When kappa is useful (and when it can mislead)
- Useful for binary ratings by two independent raters.
- Useful in medical screening, annotation tasks, audits, and quality control.
- Can appear low when one class is very rare, even with high percent agreement.
- For ordinal categories, weighted kappa is often better than simple kappa.
- For more than two raters, consider Fleiss’ kappa or Krippendorff’s alpha.
Quick example
Suppose a=35, b=8, c=6, d=51. Total N=100. The percent agreement is high, but kappa adjusts for chance agreement in the marginal totals.

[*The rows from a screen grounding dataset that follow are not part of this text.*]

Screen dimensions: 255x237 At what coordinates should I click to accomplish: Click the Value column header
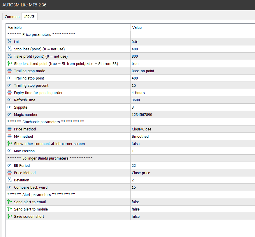tap(137, 27)
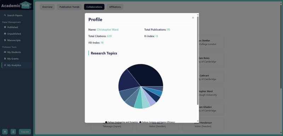
Task: Close the Profile dialog with the X
Action: pos(193,18)
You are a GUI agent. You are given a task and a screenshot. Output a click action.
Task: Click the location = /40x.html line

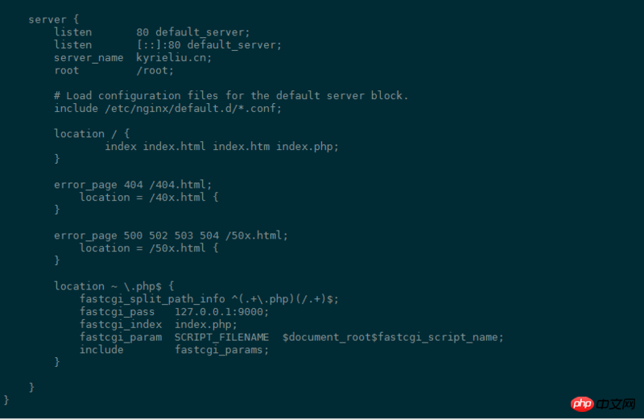click(149, 198)
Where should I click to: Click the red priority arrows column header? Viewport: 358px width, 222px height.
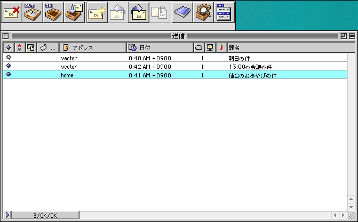tap(20, 47)
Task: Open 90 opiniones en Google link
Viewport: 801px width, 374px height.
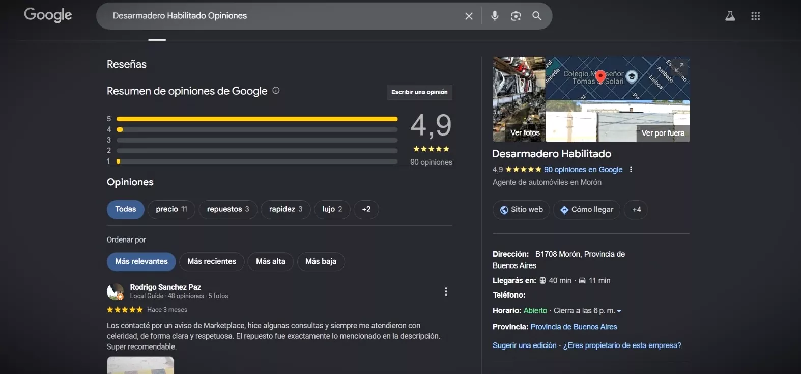Action: click(583, 170)
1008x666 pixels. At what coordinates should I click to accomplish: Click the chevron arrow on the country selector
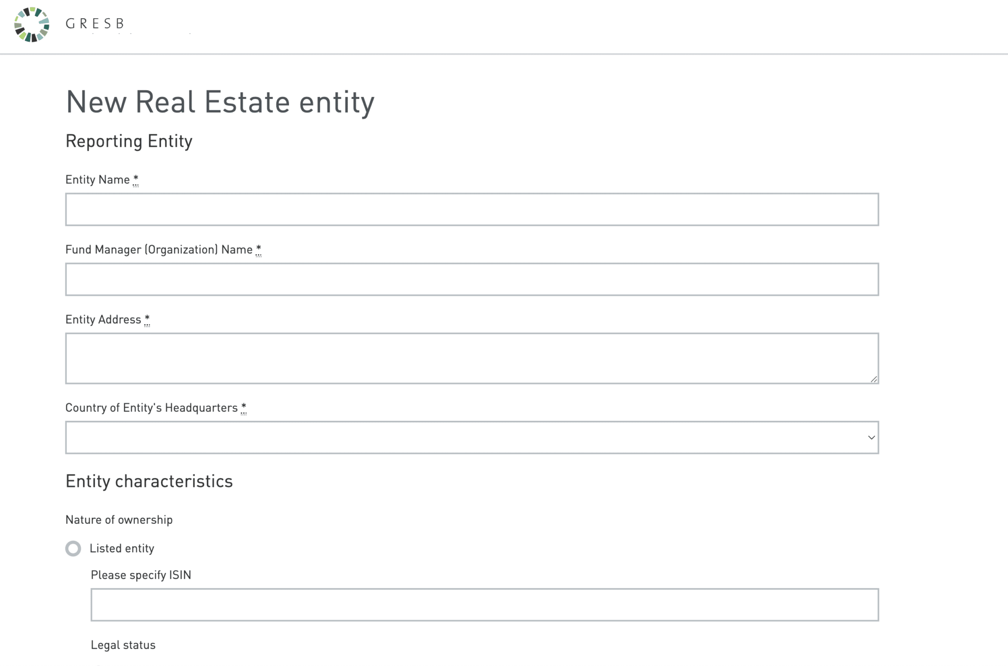871,437
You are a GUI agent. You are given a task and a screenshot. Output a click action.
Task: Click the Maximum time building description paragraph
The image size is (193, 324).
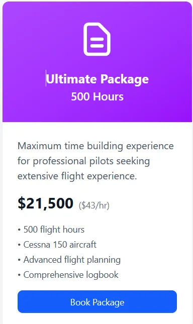pos(95,161)
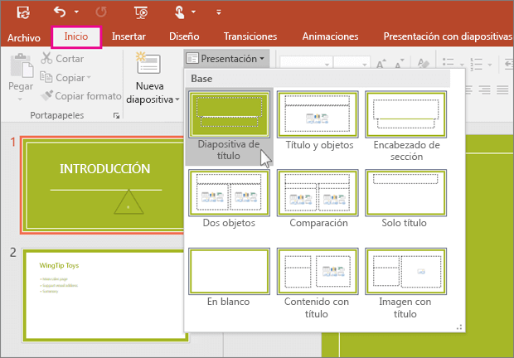Screen dimensions: 514x358
Task: Expand the Copiar dropdown arrow
Action: point(89,78)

Use the Load Example button above to see this in action.
FAQ
Is this calculator for Cohen’s kappa or Fleiss’ kappa?
This page calculates Cohen’s kappa for exactly two raters and two categories.
Can I use decimals?
Counts should usually be whole numbers, but decimal input is accepted for flexibility in aggregated workflows.
Why is my kappa undefined?
If expected agreement is 1.0, the denominator of the formula becomes zero. In that edge case, kappa is mathematically undefined.